→ Problem details: Convert the lines below, beginning at the line that contains "The height and width of the screenshot is (928, 1218)." and stopping after the line that contains "center [130, 402].", into a Markdown table with the columns Index and Line Text, skipping blank lines. Put each line's sequence number in Index and the full line in Line Text.

++++++++

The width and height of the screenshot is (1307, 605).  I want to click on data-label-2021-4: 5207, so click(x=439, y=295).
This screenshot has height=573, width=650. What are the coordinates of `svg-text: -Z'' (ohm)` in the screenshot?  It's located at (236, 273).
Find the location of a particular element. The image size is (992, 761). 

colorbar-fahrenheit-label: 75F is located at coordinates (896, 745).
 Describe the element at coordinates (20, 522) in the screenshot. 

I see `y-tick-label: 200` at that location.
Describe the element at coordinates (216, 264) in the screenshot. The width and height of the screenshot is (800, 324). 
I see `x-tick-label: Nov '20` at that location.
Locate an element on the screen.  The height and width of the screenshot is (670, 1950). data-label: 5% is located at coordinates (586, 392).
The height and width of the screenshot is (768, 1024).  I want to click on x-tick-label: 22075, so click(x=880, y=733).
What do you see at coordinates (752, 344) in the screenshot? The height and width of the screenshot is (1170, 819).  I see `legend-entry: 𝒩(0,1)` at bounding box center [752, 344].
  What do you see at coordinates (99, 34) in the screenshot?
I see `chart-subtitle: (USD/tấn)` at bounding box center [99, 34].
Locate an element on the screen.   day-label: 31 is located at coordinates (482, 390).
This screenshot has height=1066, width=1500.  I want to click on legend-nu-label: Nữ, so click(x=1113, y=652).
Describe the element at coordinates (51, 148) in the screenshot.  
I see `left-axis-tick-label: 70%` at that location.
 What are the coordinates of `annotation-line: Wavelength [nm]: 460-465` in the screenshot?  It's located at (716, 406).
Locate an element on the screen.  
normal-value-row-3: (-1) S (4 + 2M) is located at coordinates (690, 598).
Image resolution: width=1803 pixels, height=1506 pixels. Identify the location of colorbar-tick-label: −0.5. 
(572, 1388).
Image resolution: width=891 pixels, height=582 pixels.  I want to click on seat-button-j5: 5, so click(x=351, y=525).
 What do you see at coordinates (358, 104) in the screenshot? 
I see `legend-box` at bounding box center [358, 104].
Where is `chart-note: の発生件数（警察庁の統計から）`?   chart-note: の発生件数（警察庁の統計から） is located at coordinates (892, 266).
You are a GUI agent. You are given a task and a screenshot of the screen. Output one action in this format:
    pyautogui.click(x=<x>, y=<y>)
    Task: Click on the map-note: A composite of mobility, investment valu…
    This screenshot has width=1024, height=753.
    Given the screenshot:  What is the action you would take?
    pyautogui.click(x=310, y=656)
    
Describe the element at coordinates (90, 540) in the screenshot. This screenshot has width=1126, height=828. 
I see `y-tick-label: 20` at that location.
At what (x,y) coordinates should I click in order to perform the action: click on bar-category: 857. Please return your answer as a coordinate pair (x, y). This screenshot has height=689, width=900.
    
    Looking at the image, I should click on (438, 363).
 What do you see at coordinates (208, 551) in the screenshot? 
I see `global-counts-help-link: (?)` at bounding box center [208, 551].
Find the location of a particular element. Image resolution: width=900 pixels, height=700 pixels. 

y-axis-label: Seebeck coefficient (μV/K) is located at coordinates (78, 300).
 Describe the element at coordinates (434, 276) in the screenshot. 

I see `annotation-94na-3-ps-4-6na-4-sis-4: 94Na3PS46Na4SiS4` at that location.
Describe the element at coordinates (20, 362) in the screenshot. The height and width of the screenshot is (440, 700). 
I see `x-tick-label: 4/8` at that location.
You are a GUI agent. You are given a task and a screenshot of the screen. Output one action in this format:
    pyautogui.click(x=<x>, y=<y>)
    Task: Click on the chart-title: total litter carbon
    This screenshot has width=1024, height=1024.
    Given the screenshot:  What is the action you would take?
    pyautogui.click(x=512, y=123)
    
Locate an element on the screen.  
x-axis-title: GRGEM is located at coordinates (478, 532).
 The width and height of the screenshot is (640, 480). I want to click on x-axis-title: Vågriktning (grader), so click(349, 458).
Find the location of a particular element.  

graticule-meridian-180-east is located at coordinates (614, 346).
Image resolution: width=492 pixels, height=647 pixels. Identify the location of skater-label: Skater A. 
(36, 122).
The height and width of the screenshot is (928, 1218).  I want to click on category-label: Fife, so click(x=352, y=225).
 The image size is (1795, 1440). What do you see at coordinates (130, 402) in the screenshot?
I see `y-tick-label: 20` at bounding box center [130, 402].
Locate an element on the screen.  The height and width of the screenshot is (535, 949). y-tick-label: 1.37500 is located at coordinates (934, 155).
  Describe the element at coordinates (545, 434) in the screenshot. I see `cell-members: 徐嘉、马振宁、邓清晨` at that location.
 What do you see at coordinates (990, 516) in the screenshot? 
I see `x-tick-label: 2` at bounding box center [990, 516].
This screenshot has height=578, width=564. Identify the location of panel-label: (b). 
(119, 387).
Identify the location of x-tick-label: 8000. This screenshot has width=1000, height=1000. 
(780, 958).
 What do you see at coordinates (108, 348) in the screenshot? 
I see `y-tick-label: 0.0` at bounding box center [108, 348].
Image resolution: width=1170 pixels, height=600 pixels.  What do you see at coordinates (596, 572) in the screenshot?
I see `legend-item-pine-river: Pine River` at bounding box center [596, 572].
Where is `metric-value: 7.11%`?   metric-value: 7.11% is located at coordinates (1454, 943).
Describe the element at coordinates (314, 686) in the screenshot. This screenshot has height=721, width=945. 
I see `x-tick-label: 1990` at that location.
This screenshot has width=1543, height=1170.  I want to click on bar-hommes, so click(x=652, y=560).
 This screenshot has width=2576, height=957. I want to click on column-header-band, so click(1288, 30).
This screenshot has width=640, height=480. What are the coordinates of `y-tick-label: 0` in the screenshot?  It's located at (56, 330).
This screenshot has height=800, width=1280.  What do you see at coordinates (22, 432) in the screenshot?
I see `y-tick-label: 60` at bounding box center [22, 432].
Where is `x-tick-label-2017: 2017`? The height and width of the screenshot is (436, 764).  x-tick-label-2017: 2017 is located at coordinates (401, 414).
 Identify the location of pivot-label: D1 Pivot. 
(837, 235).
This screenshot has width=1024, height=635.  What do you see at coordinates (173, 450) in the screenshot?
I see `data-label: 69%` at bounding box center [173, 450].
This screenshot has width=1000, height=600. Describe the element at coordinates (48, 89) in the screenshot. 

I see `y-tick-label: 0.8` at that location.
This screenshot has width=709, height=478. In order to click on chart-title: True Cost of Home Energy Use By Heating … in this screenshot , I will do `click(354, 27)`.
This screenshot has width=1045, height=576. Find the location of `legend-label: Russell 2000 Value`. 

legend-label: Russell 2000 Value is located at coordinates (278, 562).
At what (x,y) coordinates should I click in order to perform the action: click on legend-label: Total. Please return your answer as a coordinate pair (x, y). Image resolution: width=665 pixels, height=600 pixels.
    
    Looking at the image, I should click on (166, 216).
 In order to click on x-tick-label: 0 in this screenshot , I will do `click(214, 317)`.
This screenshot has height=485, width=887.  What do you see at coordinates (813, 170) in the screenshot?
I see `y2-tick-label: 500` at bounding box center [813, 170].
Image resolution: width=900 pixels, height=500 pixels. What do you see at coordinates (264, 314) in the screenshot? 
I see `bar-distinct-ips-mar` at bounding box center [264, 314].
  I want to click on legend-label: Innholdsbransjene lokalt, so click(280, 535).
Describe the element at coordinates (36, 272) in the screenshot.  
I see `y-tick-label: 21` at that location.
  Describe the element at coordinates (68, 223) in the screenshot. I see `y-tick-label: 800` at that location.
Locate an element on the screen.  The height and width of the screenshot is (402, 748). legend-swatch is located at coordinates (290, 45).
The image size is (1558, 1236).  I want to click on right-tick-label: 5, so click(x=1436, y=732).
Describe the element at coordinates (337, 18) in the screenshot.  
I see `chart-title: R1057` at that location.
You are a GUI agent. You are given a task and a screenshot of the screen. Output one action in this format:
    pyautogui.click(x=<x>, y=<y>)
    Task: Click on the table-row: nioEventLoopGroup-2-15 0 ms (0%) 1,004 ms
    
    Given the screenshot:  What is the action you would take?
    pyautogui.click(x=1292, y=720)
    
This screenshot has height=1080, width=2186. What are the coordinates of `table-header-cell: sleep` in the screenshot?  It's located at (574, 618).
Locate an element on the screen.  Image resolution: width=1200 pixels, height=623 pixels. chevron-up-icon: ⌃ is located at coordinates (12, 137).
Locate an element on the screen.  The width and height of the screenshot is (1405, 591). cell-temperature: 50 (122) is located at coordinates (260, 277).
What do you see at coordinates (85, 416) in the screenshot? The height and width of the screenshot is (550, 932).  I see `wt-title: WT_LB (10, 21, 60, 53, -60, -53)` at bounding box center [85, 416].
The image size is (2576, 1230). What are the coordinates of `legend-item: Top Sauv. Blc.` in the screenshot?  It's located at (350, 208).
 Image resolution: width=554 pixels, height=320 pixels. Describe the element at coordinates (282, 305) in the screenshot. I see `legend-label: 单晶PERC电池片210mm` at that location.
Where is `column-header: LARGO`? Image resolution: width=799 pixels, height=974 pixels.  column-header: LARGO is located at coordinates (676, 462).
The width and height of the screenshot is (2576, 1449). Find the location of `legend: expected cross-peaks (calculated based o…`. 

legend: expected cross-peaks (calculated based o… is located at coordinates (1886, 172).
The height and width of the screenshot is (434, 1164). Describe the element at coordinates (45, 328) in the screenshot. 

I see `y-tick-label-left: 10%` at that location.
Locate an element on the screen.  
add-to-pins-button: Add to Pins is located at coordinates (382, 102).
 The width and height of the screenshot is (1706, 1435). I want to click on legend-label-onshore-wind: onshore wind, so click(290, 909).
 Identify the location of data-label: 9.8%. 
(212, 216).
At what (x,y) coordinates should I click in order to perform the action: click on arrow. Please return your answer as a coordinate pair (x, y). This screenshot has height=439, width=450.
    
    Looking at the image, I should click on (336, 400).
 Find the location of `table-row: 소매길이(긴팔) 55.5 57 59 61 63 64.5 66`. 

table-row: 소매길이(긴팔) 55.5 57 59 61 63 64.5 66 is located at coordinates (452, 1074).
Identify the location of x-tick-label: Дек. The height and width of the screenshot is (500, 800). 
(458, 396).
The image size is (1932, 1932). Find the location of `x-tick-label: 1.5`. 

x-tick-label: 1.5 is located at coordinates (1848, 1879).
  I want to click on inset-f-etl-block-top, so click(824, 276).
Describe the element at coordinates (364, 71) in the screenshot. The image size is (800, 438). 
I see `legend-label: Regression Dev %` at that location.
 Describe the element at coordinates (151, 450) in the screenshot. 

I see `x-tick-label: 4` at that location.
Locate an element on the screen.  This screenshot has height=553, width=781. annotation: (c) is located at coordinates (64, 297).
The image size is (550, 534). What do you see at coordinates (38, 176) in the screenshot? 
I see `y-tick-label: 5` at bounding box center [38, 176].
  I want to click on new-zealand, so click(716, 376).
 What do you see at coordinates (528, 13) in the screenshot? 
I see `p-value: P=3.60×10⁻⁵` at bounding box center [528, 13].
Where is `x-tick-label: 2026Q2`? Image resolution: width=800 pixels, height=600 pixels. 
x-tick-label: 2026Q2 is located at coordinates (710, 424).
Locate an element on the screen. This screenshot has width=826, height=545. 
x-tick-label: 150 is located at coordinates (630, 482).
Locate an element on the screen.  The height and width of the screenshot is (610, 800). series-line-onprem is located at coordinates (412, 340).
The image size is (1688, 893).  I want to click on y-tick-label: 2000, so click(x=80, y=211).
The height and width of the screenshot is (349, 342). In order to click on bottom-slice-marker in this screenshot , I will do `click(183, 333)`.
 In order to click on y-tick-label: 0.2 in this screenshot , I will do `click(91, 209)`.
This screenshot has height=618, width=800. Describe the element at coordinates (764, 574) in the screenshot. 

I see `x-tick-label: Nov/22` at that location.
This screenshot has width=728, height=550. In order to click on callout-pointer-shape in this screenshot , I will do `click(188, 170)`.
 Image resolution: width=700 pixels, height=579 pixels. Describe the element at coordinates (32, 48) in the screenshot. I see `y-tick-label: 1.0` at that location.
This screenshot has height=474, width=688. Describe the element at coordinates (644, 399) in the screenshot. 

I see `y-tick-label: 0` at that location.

++++++++

→ Output:
| Index | Line Text |
|---|---|
| 1 | The height and width of the screenshot is (928, 1218).  I want to click on category-label: Fife, so click(x=352, y=225). |
| 2 |  The image size is (1795, 1440). What do you see at coordinates (130, 402) in the screenshot? |
| 3 | I see `y-tick-label: 20` at bounding box center [130, 402]. |